Morgen werde ich noch eine Runde drehen, dann bin ich bis zum WE blockiert. Meine Frau hat mehrere Ausgänge diese Woche  

So long
Lars


----------



## MTB-News.de




----------



## Pepin (26. November 2006)

versuch das mit den rednoses schon mit reisddorf aber kasten ist leer 

werde morgen in rath starten und mal sehen wann ich dienstag von der dienstreise zurück bin mittwoch bin ich aufjedenfall wieder beim KFL am start


----------



## MTB-Kao (27. November 2006)

Pepin schrieb:


> versuch das mit den rednoses schon mit reisddorf aber kasten ist leer



das ist natürlich auch eine möglichkeit  



Pepin schrieb:


> werde morgen in rath starten und mal sehen wann ich dienstag von der



dann sehen wir uns wahrscheinlich heute abend  mal schauen ob dat crossie auch dabei ist...


----------



## Pepin (29. November 2006)

ui dat sieht aber heute schlecht aus keiner von uns beim KFL heute abend.

dat gibt aber einen rückschlag


----------



## MTB-Kao (30. November 2006)

Pepin schrieb:


> ui dat sieht aber heute schlecht aus keiner von uns beim KFL heute abend.

> ARBEITSANWEISUNGEN
• A. Übersetze den Satz „Morgen werde ich noch eine Runde drehen, dann bin ich bis zum WE blockiert.“ aus dem Forenauszug über Mountainbike-Touren ins Englische.
• B. Gib aus dem Forenauszug über Mountainbike-Touren den Abschnitt wortgetreu wieder, der bei "das ist natürlich" beginnt und bei "auch dabei ist..." endet.
• C. Schreibe den Forenauszug über Mountainbike-Touren ab der Stelle weiter, an der er aufhört.

> EXTRAHIERTE EINTRÄGE

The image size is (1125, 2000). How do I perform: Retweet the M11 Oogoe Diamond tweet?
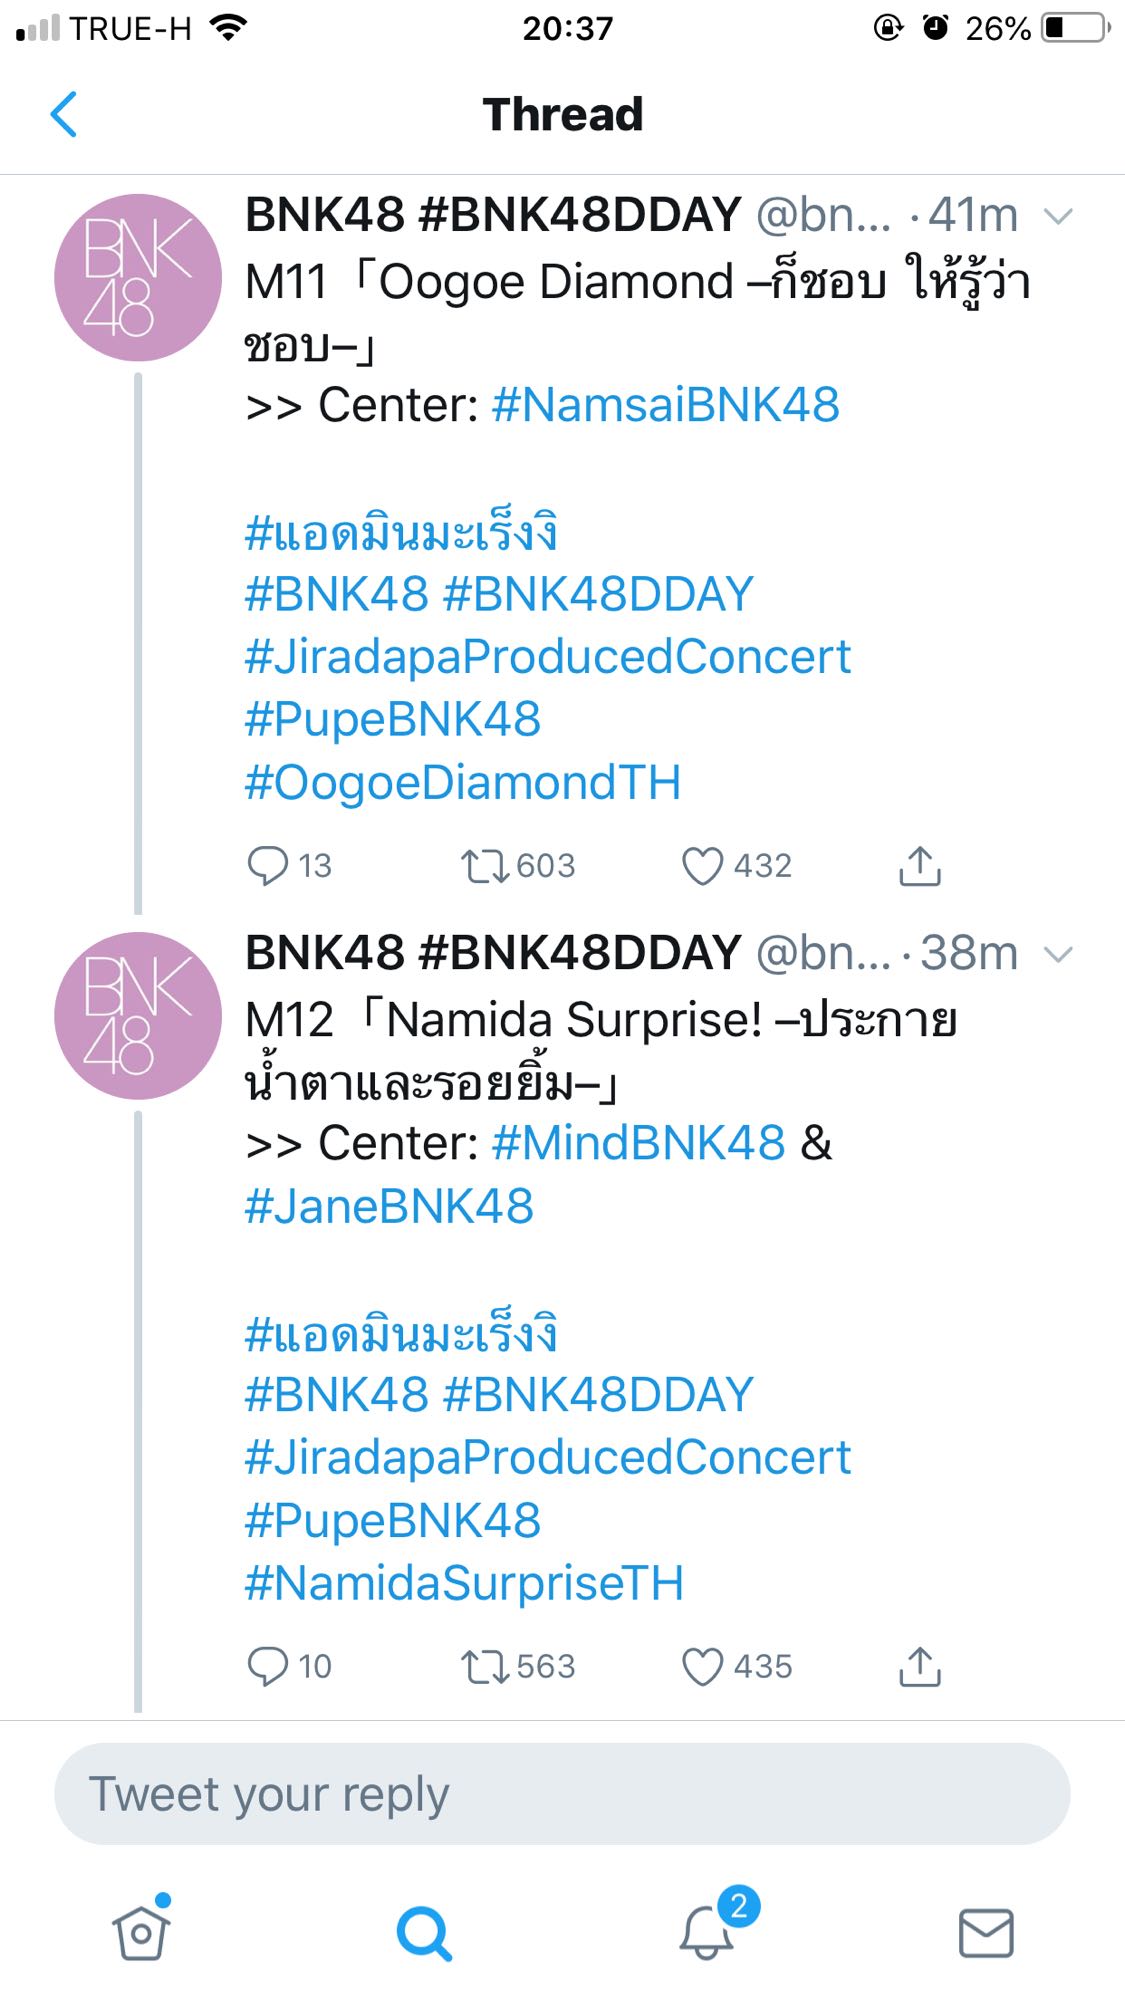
--
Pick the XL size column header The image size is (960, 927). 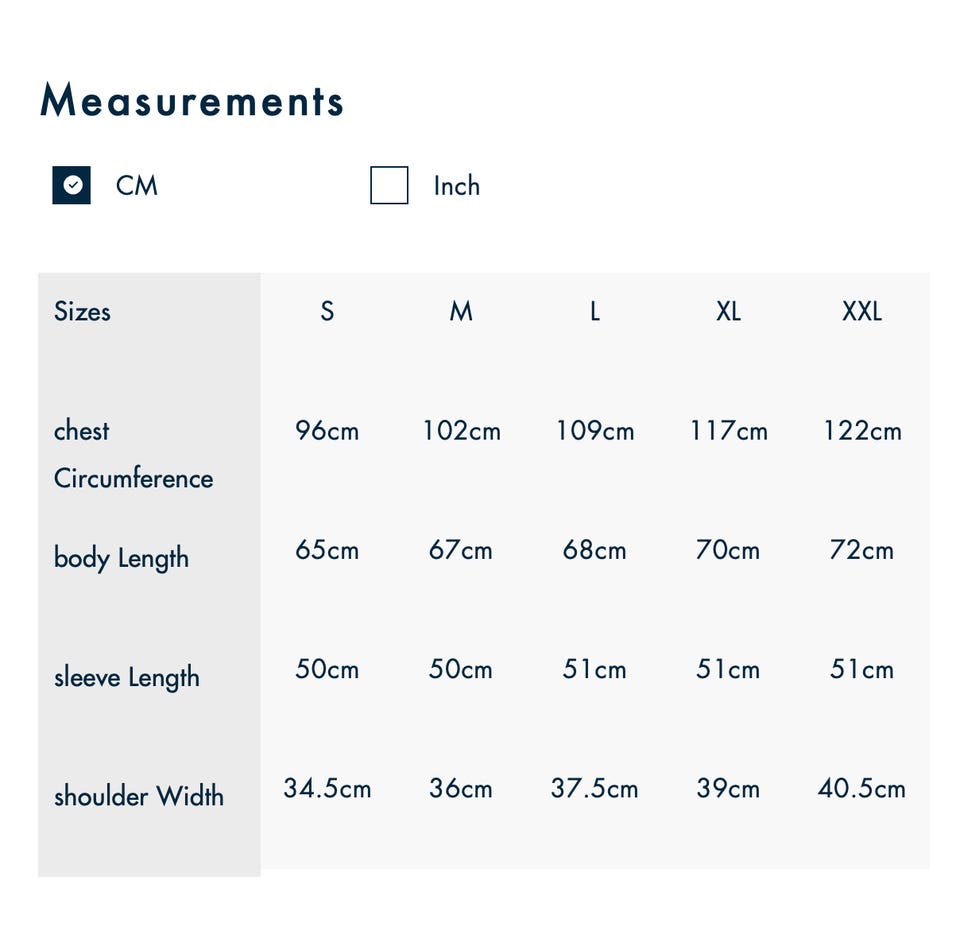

> ANTWORTEN JE AUFGABE
• A. Tomorrow I'll go for one more ride, and then I'm tied up until the weekend.

• B.
das ist natürlich auch eine möglichkeit  



Pepin schrieb:


> werde morgen in rath starten und mal sehen wann ich dienstag von der



dann sehen wir uns wahrscheinlich heute abend  mal schauen ob dat crossie auch dabei ist...

• C.
> 
> dat gibt aber einen rückschlag



na wenigstens hältst du die fahne hoch  für's kinder hüten und büsche beschneiden gibt es ja leider keine punkte


----------



## Pepin (30. November 2006)

war heut mal schnell auf den drachenfels und ölberg nuf


----------



## Demo_Ses_Glory (30. November 2006)

Hi Micha,

gratuliere zu Deinen200Punkten!  
Habe jetzt auch meinen Geko bekommen und will´ihn demnächst einsetzen.


----------



## Pepin (30. November 2006)

danke danke

und wenn du mit geko fährst sag bescheid


----------



## MTB-Kao (3. Dezember 2006)

michael geht stramm auf die 200 punkte zu  aber auch helmut ist mittlerweile im dreistelligen bereich angekommen  mal schauen was unser schokocrossie so getrieben hat in letzter woche. basti scheint verschollen  werde morgen bei bikekiller oder dienstag bei pepin mitfahren. mal schauen


----------



## Pepin (5. Dezember 2006)

ich kann jetzt nur noch mit meinem trekkingrad punkten. schade.
naja also haut mal rein das wir unter den top 100 bleiben 

bin ja ab weihnachten 2 wochen wech.


----------



## MTB-Kao (5. Dezember 2006)

dafür dass wir momentan quasi nur zu dritt punkten, stehen wir doch gar nicht so schlecht da. bin gestern schon mit bikekiller eine ähnliche runde, wie du sie heute vor hast, gefahren.

wann bekommst du denn dein bike wieder und was ist dran? ich muss auch noch meinen dämpfer zur wartung abgeben, da werde ich wohl auch nur mit dem crossbike fahren können


----------



## MTB-News.de




----------



## Pepin (5. Dezember 2006)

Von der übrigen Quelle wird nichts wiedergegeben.